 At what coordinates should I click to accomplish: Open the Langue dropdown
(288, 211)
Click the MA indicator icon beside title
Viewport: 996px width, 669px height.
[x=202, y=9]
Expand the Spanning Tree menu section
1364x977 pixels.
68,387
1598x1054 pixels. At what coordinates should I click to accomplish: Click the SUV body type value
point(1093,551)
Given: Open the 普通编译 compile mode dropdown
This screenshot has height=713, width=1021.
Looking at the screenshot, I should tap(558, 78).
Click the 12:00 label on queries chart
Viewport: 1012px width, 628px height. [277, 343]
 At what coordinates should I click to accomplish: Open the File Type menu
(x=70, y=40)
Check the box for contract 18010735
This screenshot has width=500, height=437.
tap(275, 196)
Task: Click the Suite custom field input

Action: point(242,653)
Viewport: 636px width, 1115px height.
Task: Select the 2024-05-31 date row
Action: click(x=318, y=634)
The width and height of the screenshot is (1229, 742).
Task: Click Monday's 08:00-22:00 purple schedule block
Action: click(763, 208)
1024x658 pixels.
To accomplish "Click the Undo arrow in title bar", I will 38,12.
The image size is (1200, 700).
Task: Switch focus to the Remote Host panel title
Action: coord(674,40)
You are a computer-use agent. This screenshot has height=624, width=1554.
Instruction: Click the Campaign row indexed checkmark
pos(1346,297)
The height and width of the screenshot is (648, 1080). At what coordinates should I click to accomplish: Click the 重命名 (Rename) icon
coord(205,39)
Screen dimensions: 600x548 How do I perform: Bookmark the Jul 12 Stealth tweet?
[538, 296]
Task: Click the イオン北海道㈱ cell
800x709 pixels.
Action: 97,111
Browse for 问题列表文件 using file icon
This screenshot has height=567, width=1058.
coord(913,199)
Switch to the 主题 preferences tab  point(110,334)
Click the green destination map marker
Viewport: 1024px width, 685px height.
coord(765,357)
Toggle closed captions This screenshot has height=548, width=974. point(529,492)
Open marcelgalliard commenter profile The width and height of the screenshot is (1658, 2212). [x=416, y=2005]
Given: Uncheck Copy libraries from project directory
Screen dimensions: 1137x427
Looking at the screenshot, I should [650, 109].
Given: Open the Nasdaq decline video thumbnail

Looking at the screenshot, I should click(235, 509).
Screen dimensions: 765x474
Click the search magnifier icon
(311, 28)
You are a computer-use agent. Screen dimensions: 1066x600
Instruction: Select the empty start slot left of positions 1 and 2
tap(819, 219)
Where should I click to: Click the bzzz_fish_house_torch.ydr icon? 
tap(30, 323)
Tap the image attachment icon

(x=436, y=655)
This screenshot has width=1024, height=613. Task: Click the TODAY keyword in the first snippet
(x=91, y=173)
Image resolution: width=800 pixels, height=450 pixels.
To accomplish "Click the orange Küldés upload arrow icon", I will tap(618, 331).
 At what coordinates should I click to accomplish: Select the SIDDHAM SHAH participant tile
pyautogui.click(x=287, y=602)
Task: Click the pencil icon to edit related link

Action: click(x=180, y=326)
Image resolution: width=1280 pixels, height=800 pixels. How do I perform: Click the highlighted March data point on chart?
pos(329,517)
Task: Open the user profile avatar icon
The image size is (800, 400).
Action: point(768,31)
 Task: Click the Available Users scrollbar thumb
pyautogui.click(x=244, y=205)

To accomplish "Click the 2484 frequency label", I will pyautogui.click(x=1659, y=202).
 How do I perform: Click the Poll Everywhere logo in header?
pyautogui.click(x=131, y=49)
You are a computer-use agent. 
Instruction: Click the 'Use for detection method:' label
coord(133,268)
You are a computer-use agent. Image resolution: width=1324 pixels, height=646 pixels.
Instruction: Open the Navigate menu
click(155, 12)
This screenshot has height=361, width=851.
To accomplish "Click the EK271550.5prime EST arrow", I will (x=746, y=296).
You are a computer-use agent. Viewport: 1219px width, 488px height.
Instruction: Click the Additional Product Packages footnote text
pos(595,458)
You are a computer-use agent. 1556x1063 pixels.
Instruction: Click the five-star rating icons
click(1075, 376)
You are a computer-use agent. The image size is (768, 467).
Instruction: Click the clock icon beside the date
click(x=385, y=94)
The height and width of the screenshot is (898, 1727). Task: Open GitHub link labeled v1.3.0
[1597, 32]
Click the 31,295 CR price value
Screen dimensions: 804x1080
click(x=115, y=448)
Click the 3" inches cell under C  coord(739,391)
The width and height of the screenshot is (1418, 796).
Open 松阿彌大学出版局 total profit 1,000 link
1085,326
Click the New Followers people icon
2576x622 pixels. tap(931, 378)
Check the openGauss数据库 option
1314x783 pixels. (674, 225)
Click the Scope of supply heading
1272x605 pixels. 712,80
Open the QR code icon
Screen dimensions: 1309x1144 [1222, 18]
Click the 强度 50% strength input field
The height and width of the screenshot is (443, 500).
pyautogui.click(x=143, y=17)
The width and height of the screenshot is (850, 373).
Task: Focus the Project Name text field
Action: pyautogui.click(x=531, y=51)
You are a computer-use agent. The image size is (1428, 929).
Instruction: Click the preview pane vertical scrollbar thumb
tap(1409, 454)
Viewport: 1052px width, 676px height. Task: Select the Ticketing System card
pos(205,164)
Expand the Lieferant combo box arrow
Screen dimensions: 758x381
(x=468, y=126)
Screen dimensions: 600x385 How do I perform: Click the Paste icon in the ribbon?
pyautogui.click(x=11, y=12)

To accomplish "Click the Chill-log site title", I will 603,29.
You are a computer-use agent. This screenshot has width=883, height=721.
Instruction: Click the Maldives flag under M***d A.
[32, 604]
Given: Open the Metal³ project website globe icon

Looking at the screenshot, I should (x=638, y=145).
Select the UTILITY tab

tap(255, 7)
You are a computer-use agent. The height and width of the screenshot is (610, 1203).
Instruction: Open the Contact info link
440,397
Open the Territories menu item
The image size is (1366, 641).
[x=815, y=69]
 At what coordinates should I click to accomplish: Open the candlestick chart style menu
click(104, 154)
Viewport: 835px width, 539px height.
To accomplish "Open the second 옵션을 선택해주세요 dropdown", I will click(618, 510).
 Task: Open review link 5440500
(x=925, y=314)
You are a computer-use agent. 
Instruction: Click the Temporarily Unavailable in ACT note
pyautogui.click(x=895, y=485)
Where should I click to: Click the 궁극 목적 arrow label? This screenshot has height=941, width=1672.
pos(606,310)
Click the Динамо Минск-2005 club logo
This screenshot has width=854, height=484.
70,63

- Prompt -
Check every line above for the string "agent" and state how many have it, with no other words.

- Final answer -
11